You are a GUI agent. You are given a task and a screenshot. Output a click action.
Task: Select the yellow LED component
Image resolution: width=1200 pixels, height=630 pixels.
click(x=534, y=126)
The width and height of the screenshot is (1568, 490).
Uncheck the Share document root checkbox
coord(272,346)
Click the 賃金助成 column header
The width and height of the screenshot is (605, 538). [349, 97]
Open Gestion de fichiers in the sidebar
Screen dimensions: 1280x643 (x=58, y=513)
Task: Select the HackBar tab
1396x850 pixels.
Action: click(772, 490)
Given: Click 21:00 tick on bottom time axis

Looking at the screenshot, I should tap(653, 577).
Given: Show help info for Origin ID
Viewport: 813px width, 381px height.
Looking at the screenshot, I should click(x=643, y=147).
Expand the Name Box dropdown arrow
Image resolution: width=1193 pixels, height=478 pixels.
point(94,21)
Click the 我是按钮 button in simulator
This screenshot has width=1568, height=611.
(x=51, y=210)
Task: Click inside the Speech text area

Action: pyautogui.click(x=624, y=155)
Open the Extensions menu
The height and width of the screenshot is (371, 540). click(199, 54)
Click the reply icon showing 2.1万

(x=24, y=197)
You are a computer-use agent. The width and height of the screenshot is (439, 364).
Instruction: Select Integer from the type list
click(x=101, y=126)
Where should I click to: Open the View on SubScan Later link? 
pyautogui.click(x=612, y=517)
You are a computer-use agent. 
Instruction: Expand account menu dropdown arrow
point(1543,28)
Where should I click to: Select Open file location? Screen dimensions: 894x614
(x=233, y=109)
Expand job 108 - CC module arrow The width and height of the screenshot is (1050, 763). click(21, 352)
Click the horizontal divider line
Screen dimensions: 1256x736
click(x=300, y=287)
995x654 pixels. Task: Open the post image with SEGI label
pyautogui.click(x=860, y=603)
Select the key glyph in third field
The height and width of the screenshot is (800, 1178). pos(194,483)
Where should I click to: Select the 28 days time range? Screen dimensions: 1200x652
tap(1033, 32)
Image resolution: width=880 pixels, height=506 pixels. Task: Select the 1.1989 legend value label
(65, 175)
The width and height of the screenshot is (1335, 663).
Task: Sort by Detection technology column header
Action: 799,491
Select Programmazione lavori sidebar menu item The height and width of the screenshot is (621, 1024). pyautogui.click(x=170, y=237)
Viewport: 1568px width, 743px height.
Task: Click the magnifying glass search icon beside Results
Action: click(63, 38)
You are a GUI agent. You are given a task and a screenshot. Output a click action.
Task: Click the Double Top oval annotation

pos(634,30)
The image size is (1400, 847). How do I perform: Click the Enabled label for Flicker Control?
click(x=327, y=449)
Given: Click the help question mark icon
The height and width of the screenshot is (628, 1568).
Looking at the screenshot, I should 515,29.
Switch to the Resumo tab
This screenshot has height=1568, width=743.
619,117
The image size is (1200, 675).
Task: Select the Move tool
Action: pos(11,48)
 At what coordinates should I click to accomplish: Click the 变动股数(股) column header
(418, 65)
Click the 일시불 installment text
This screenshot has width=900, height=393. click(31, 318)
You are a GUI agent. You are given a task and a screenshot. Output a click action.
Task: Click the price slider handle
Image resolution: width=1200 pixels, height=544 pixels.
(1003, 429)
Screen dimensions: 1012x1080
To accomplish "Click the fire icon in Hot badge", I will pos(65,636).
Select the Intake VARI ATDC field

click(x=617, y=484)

----

# Task item:
Each record is to be retyped exactly as written.

# Response to the exercise:
You are a GUI agent. You are given a task and a screenshot. Output a click action.
Task: Select the yellow LED component
Image resolution: width=1200 pixels, height=630 pixels.
click(x=534, y=126)
The width and height of the screenshot is (1568, 490).
Uncheck the Share document root checkbox
coord(272,346)
Click the 賃金助成 column header
The width and height of the screenshot is (605, 538). [349, 97]
Open Gestion de fichiers in the sidebar
Screen dimensions: 1280x643 (x=58, y=513)
Task: Select the HackBar tab
1396x850 pixels.
Action: click(772, 490)
Given: Click 21:00 tick on bottom time axis

Looking at the screenshot, I should tap(653, 577).
Given: Show help info for Origin ID
Viewport: 813px width, 381px height.
Looking at the screenshot, I should click(x=643, y=147).
Expand the Name Box dropdown arrow
Image resolution: width=1193 pixels, height=478 pixels.
point(94,21)
Click the 我是按钮 button in simulator
This screenshot has width=1568, height=611.
(x=51, y=210)
Task: Click inside the Speech text area

Action: pyautogui.click(x=624, y=155)
Open the Extensions menu
The height and width of the screenshot is (371, 540). click(199, 54)
Click the reply icon showing 2.1万

(x=24, y=197)
You are a computer-use agent. The width and height of the screenshot is (439, 364).
Instruction: Select Integer from the type list
click(x=101, y=126)
Where should I click to: Open the View on SubScan Later link? 
pyautogui.click(x=612, y=517)
You are a computer-use agent. 
Instruction: Expand account menu dropdown arrow
point(1543,28)
Where should I click to: Select Open file location? Screen dimensions: 894x614
(x=233, y=109)
Expand job 108 - CC module arrow The width and height of the screenshot is (1050, 763). click(21, 352)
Click the horizontal divider line
Screen dimensions: 1256x736
click(x=300, y=287)
995x654 pixels. Task: Open the post image with SEGI label
pyautogui.click(x=860, y=603)
Select the key glyph in third field
The height and width of the screenshot is (800, 1178). pos(194,483)
Where should I click to: Select the 28 days time range? Screen dimensions: 1200x652
tap(1033, 32)
Image resolution: width=880 pixels, height=506 pixels. Task: Select the 1.1989 legend value label
(65, 175)
The width and height of the screenshot is (1335, 663).
Task: Sort by Detection technology column header
Action: 799,491
Select Programmazione lavori sidebar menu item The height and width of the screenshot is (621, 1024). pyautogui.click(x=170, y=237)
Viewport: 1568px width, 743px height.
Task: Click the magnifying glass search icon beside Results
Action: click(63, 38)
You are a GUI agent. You are given a task and a screenshot. Output a click action.
Task: Click the Double Top oval annotation

pos(634,30)
The image size is (1400, 847). How do I perform: Click the Enabled label for Flicker Control?
click(x=327, y=449)
Given: Click the help question mark icon
The height and width of the screenshot is (628, 1568).
Looking at the screenshot, I should 515,29.
Switch to the Resumo tab
This screenshot has height=1568, width=743.
619,117
The image size is (1200, 675).
Task: Select the Move tool
Action: pos(11,48)
 At what coordinates should I click to accomplish: Click the 变动股数(股) column header
(418, 65)
Click the 일시불 installment text
This screenshot has width=900, height=393. click(31, 318)
You are a GUI agent. You are given a task and a screenshot. Output a click action.
Task: Click the price slider handle
Image resolution: width=1200 pixels, height=544 pixels.
(1003, 429)
Screen dimensions: 1012x1080
To accomplish "Click the fire icon in Hot badge", I will pos(65,636).
Select the Intake VARI ATDC field

click(x=617, y=484)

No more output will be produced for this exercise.